After being married for 52 years my husband has changed over the last 20 years into an abusive alcoholic of 82. We downsized 12 years ago as I thought the extra cash would cheer him up as we could have more holidays and pocket money. Of course it gave him more money to spend on alcohol.He is now a semi recluse, living and eating in 1 small room in the flat, refusing to have anything to with me. We do not communicate on any level other than sleeping in the 1 bed each miles apart. I get up hours before him. He sees 1 of our 2 daughters, she says I should just leave but doesn't offer any helpful advice. The problem is that in the south east where we live the property prices are so high that with only half the flat price and now no savings(he has drunk them) I would end up living in a studio on only my tiny pension.
As I have virtually been on my own for years now,and have made a few friends and interests so my outside life is tolerable. If I am honest I have been half expecting and indeed half hoping for his demise.He has wrecked any family life with my daughters and grandchildren and ruined what is the latter part of my life. Should I go or hang on hoping I will end up a happy widow?

hulahoop Tue 20-Sept-16 15:59:48

It's very sad to read how many posters are living in unhappy circumstances best wishes to you all it must be an hard decision to leave after years together and homes you have helped make ?

Jasperis1 Tue 20-Sept-16 15:53:19

Talking Therapy is really good. Anyone can just look their number up and help you and it's free. Counselling isn't free on NHS. Because of your age the housing associations and Council housing dept consider senior aged people as vulnerable and would if you went to see them help you with a move to a peaceful home of your own. It might feel like a weight has been lifted off your shoulders. Good luck. I personally know how hard it is to take that step.

kooklafan Tue 20-Sept-16 15:45:10

After all those years with him, my advice would be to stay put and bide your time XX

Rosina Tue 20-Sept-16 15:16:34

Lots of good advice here; all I would add is that an unhappy, abused and depressed life is not a life at all, and if you can break free and have a fresh start in another place then whatever time you have left - and for any of us that could be days, months, years, we can't know - you can spend being easy in your mind and relaxed in the knowledge that you are safe from abuse. Good luck to you - I hope you find the strength to do what is best for you loobyloo. xx

sarahellenwhitney Tue 20-Sept-16 15:01:58

Looby, whatever you decide, an old folks home is the last place you should consider going into as one commentee suggested.You sound much younger than your years and you need the companionship of those with an active mind like your self.You said your husband was an abusive alcoholic and yet he ignores you?.Be his waitress do his washing annoying as it may be and your efforts are not appreciated but then go out and do your own thing and meet others like minded.Leave him in his world. Do you need to share the same bed? Buy a nice bed settee and you go sleep in another part of the property you share and he in his.
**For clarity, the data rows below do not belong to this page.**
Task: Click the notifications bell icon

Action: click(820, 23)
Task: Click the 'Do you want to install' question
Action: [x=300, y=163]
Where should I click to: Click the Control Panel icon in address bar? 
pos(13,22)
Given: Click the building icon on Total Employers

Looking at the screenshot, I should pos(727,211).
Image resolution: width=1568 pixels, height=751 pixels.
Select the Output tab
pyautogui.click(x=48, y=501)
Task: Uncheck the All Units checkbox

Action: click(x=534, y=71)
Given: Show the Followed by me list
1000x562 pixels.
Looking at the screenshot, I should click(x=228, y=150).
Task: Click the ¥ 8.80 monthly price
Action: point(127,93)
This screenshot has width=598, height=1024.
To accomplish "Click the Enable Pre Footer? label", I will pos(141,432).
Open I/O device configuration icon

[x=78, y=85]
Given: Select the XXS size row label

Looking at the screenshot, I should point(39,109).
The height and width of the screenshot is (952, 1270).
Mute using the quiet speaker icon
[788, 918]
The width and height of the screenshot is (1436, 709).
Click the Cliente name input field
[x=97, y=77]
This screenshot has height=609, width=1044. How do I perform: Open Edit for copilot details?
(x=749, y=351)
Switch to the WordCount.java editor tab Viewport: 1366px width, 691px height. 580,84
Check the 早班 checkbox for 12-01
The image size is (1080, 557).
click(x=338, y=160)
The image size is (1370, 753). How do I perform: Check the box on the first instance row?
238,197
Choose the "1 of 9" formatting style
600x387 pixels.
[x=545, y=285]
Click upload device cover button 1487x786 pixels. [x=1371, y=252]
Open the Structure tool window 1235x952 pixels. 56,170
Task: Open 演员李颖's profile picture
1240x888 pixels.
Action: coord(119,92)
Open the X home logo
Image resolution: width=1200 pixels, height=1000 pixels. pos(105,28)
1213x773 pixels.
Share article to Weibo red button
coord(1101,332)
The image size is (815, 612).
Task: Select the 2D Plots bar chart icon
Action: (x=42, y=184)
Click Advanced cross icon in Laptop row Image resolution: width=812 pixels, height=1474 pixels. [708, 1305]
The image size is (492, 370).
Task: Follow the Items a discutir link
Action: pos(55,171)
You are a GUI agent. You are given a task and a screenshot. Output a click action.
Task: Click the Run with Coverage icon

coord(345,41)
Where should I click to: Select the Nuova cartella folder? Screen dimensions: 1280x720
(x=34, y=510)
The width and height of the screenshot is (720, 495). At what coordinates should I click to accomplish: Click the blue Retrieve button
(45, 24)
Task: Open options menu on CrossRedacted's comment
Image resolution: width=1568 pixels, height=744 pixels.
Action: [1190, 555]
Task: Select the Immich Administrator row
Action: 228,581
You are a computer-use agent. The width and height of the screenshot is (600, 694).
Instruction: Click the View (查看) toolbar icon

Skweek1 Tue 20-Sept-16 14:39:15

I agree with those who say you should make a life for yourself, but don't rush into anything without taking legal advice - you may be able to get him out and stay in your flat yourself and you don't want to be forced to support him. Good luck.

Granarchist Tue 20-Sept-16 14:35:28

I'm with Riverwalk. If he has abused you, is it not possible to get a restraining order? I think a trip to CAB or a solicitor is needed. I don't see why it is you that has to leave. I can see it would not be easy, but worth a try?

sarahellenwhitney Tue 20-Sept-16 14:28:26

I could be reading an exact copy of what my life was like
in the five years before my husband passed away.You say you have lived like this for the last twenty How you have managed to go on that long I cannot imagine.If he becomes abusive then you have to get help.Your first port of call would be his doctor who would get the ball rolling and get you professional help.You do not say how old you are.If you are near your husbands age life would not be easy staring out again.He appears to have retreated into his own world with the aid of alchol.You can get out and do things you enjoy which is great for you and it does not seem as if that bothers him.Accept there is nothing you can do that will change him.You did what you thought was right all those years ago.Find even more interests in your life join a club Don't reproach yourself, don't get into debt thinking life will be better the other side of the fence.I wish you luck I survived although what wouldn't I give to have back the man I loved all those years ago.Warts and all.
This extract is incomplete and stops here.